Risorse pubbliche da allocare e risorse pubbliche da trovare. E’ un tema caldo sia per le scelte nazionali e internazionali che per le politiche locali.
Vorremmo in questo caso dire poche cose sugli strumenti di politica locale. E sul tanto rinomato federalismo fiscale.
Il federalismo fiscale nasce da un assunto: per rendere accettabile l’imposizione fiscale bisogna avvicinare il bastone alla carota, ovvero rendere evidente il nesso tra il tributo imposto al cittadino e l’utilità che ne deriva una volta che queste risorse sono impiegate dal soggetto pubblico.
Questo è l’argomento principe del federalismo fiscale. Una applicazione ancora più forte e stringente di questo teorema si ritrova nelle cosiddette tasse (imposte) di scopo.
L’effetto “annuncio” della Lega - e di Calderoli, in particolare - ha prodotto in questi mesi molte aspettative. Aspettative di alleggerimento fiscale o aspettative di migliore qualità della spesa?
Difficile rispondere, ma le condizioni affinché questa operazione si traduca in un sonoro flop ci sono purtroppo tutte. I segnali sono di tutt’altro segno: più si rende vicino il tributo, più c’è chi si lamenta contro e nessuno che si dichiara per.
Ne nasce, paradossalmente, un teorema rovesciato del federalismofiscale: più si è prossimi, più si è litigiosi. E tra i due litiganti – come si sa - il terzo gode – con inevitabile tripudio delle innumerevoli legioni di evasori, elusori e birbanti di sempre.
Un’applicazione di questo teorema rovesciato ci viene da Venezia (in buona compagnia, sembra, con altre città d’arte: Roma, Firenze, etc...).

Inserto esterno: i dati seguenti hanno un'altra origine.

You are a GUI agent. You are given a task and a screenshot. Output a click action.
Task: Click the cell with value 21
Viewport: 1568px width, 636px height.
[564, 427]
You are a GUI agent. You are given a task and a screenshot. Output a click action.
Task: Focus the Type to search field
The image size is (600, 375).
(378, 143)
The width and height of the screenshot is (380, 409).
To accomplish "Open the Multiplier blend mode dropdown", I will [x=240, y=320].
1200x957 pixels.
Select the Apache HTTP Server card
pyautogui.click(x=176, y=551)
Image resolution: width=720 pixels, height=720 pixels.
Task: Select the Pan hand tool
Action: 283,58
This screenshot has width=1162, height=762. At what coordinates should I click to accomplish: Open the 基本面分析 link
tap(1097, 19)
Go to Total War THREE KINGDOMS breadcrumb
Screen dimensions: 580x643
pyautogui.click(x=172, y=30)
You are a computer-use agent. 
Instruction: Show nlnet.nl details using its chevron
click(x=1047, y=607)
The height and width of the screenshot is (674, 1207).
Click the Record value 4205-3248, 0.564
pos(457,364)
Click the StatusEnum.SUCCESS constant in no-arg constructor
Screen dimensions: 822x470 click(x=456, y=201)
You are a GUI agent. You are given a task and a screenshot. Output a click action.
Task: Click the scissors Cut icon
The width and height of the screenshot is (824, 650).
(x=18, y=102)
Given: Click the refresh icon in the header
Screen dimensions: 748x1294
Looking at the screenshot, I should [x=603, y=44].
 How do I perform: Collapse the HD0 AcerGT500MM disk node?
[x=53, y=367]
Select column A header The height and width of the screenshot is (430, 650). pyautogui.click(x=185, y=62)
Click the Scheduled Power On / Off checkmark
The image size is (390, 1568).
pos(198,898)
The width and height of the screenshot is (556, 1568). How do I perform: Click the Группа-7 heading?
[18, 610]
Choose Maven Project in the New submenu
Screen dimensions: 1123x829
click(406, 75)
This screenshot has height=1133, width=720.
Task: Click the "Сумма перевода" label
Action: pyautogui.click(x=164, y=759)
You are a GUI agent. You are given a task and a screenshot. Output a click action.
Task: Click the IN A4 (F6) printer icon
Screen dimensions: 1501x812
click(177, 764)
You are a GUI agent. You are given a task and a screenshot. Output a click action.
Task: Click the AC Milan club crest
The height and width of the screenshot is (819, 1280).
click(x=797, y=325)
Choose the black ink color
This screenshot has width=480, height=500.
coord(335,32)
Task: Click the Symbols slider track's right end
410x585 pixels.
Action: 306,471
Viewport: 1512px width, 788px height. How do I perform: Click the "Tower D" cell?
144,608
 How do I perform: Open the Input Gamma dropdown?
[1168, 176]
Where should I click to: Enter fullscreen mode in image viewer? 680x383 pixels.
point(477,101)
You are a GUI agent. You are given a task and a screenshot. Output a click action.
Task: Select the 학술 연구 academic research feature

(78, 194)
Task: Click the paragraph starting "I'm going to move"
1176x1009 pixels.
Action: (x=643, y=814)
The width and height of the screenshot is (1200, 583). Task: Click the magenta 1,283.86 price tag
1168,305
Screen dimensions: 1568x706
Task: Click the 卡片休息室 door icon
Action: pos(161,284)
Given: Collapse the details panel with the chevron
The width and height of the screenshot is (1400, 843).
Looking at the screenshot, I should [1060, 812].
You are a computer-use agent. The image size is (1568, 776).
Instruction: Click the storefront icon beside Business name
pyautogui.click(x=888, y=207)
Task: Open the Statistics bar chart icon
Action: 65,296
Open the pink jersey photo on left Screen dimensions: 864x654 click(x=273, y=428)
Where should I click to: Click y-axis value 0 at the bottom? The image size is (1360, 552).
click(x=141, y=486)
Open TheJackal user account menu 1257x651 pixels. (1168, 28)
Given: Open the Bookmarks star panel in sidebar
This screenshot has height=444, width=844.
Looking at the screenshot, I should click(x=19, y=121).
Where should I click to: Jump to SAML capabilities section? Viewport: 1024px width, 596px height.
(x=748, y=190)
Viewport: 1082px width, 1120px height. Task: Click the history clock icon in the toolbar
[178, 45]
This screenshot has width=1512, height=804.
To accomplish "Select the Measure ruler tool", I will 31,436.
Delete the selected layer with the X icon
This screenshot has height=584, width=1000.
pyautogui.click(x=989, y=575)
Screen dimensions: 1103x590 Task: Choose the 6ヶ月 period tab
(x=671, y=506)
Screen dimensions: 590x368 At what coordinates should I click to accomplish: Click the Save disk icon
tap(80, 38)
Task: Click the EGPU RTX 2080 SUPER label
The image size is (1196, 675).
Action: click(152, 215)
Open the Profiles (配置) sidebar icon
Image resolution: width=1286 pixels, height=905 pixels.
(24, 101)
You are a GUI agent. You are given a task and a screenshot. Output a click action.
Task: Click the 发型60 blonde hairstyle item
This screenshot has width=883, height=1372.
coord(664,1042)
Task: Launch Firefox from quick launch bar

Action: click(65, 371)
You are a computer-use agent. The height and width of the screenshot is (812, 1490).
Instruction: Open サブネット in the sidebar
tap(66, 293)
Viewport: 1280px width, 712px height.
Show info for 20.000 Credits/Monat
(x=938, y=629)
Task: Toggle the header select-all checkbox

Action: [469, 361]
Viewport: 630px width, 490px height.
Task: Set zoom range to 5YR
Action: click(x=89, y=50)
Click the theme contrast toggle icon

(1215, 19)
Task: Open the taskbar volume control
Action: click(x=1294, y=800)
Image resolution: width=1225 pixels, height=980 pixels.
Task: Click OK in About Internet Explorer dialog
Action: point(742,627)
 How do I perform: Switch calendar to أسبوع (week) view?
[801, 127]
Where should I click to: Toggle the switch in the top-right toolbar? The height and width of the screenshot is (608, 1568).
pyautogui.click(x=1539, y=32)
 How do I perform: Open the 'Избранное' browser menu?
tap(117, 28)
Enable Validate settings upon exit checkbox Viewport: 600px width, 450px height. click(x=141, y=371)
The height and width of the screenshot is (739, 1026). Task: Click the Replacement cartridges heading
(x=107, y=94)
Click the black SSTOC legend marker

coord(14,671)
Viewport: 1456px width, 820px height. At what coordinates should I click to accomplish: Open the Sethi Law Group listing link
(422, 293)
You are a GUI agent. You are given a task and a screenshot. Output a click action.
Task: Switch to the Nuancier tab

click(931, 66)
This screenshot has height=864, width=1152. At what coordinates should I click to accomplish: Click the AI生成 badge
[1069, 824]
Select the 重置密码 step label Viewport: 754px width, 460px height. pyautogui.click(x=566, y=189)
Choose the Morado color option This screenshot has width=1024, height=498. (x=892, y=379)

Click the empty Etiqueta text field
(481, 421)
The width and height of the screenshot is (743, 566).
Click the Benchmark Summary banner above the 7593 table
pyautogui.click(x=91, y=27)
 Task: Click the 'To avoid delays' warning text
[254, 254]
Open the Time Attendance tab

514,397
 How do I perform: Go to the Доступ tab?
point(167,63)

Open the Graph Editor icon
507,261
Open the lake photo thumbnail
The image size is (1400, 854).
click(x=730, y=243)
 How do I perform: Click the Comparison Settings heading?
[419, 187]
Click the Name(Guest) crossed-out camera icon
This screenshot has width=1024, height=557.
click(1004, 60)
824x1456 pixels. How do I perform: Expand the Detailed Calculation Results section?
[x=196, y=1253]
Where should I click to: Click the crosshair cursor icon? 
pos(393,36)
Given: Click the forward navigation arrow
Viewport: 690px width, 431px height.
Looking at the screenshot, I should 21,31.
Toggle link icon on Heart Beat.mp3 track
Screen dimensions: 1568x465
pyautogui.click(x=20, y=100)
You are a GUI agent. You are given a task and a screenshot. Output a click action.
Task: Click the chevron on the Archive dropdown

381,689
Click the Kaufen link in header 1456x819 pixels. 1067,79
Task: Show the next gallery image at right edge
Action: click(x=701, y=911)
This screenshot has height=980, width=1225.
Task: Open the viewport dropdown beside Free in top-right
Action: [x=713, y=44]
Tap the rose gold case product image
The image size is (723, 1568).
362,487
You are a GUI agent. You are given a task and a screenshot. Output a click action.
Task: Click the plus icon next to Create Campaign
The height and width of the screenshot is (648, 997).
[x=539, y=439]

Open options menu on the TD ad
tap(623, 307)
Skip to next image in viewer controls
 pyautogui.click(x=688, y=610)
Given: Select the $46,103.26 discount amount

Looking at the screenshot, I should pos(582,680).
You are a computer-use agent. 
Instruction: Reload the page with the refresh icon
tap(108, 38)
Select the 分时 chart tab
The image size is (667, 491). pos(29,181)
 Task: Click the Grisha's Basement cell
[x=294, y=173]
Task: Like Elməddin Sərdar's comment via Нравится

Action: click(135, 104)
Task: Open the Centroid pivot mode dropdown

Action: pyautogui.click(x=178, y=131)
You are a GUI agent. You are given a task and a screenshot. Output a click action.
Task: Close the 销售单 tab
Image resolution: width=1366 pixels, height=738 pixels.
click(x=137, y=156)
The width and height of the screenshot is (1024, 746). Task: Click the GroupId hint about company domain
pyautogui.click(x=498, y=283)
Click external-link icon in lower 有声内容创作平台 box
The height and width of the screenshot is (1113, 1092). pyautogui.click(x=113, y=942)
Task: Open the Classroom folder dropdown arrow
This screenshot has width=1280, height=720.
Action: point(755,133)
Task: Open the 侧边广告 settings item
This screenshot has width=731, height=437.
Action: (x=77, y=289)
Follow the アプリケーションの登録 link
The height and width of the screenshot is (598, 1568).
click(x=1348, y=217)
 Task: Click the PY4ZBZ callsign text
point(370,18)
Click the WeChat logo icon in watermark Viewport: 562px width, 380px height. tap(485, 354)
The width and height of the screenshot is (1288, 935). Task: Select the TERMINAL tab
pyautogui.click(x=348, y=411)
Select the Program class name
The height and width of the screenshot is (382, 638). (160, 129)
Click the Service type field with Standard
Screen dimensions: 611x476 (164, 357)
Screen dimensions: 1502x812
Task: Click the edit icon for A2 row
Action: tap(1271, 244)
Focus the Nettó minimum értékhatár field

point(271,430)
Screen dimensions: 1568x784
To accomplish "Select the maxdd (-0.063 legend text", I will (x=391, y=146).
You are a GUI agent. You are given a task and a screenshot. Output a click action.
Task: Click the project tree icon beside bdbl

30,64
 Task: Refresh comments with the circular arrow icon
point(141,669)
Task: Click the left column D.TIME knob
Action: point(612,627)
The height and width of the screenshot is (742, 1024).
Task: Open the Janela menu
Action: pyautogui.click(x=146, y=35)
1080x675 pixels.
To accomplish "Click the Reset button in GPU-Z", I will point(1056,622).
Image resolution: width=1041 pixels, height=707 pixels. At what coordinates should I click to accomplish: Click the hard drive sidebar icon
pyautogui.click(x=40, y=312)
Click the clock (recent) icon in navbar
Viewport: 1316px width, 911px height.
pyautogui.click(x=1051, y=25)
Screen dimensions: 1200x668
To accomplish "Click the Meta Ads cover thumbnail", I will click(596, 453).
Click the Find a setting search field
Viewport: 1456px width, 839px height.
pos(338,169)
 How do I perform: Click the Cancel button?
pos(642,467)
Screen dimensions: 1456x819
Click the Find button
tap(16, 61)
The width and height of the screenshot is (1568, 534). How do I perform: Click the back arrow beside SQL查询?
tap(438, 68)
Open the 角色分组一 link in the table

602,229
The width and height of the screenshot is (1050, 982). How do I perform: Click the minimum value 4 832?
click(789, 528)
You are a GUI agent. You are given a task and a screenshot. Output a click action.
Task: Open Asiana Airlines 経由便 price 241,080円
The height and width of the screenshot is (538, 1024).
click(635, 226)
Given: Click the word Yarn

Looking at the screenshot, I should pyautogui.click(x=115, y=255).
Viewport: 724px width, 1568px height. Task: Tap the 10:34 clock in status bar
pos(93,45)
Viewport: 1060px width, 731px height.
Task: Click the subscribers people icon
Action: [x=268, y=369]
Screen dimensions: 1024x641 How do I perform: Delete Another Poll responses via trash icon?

Parliamo della tassa (imposta) di scopo sul turismo. Al solo paventare l’idea di introdurre un tributo legato al comparto turistico (tassa di soggiorno o altro), apriti cielo! Alte si sono levate le urla di protesta degli operatori e le reazioni ostili delle forze politiche che intendono rappresentarle non si sono fatte attendere.
A poco è valso ricordare che il patrimonio urbano, culturale e artistico costituisce l’asset principale dell’economia turistica: e come in ogni impresa, il capitale va mantenuto, riprodotto, eccetera, eccetera.
Sappiamo bene che quasi nessun privato se ne occupa, perché quel patrimonio è pubblico – dunque, secondo il mercato, di nessuno. Logica vorrebbe invece che, trattandosi di bene pubblico - dunque di tutti -, ad esso vadano destinate risorse pubbliche per la sua conservazione.
In un mondo ideale, sarebbe di per sé evidente la necessità che gli imprenditori turistici contribuissero, attraverso il prelievo fiscale, alla conservazione di questo bene pubblico che “sostiene” la loro attività privata.
Nel nostro prosaico mondo, gli albergatori, i ristoratori, gli esercenti e i commercianti veneziani continuano a comportarsi come dei “rentiers imprevidenti”. “Rentiers” perché vivono di una rendita di posizione, prodotta non dalle loro fatiche ma dalla storia e dalle società che ci hanno preceduto; "imprevidenti" perché costoro non si preoccupano affatto di conservarne la riproduzione.
D’altro canto, non è alla buona coscienza degli operatori turistici di oggi o di domani che dobbiamo fare appello: si sa che quando ci sono interessi in gioco, il mercante è sordo, anzi sordissimo.
Il problema è che quel patrimonio pubblico non ha “voce”, perché, in questi decenni, si è distrutto anche quel minimo senso di appartenenza alla comunità e di rispetto della cosa pubblica che la nostra società aveva saputo esprimere. Perché - ci si potrebbe senza retorica chiedere - lottare per una città pulita; perché mobilitarsi per riaprire uno spazio pubblico o per preservare edifici scolastici, parchi, luoghi fruibili da tutti i cittadini?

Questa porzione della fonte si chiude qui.